◆ **Exercise instructions**
Reproduce only this range: the line holding "You are a GUI" through the last line of the data below, both included, exactly, with no pictures.

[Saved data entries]
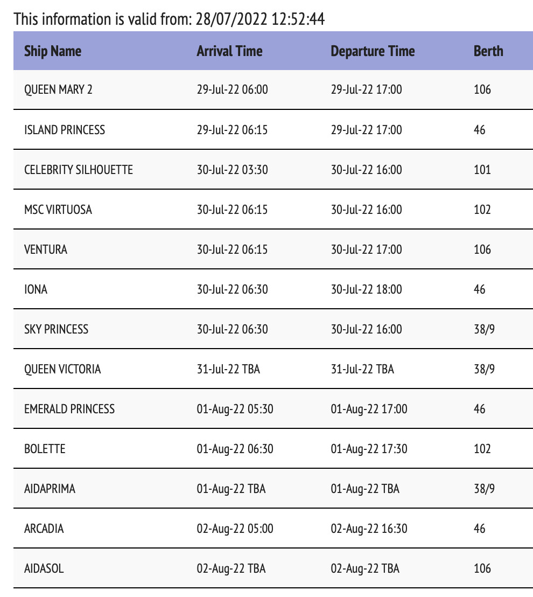Click Queen Mary 2's arrival time cell

coord(232,89)
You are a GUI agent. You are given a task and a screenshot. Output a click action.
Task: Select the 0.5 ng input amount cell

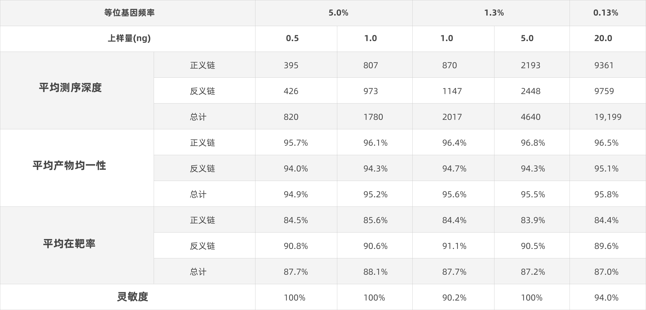click(x=292, y=38)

◆ **Written answer**
You are a GUI agent. You are given a task and a screenshot. Output a click action.
Task: Select the 0.5 ng input amount cell

click(x=292, y=38)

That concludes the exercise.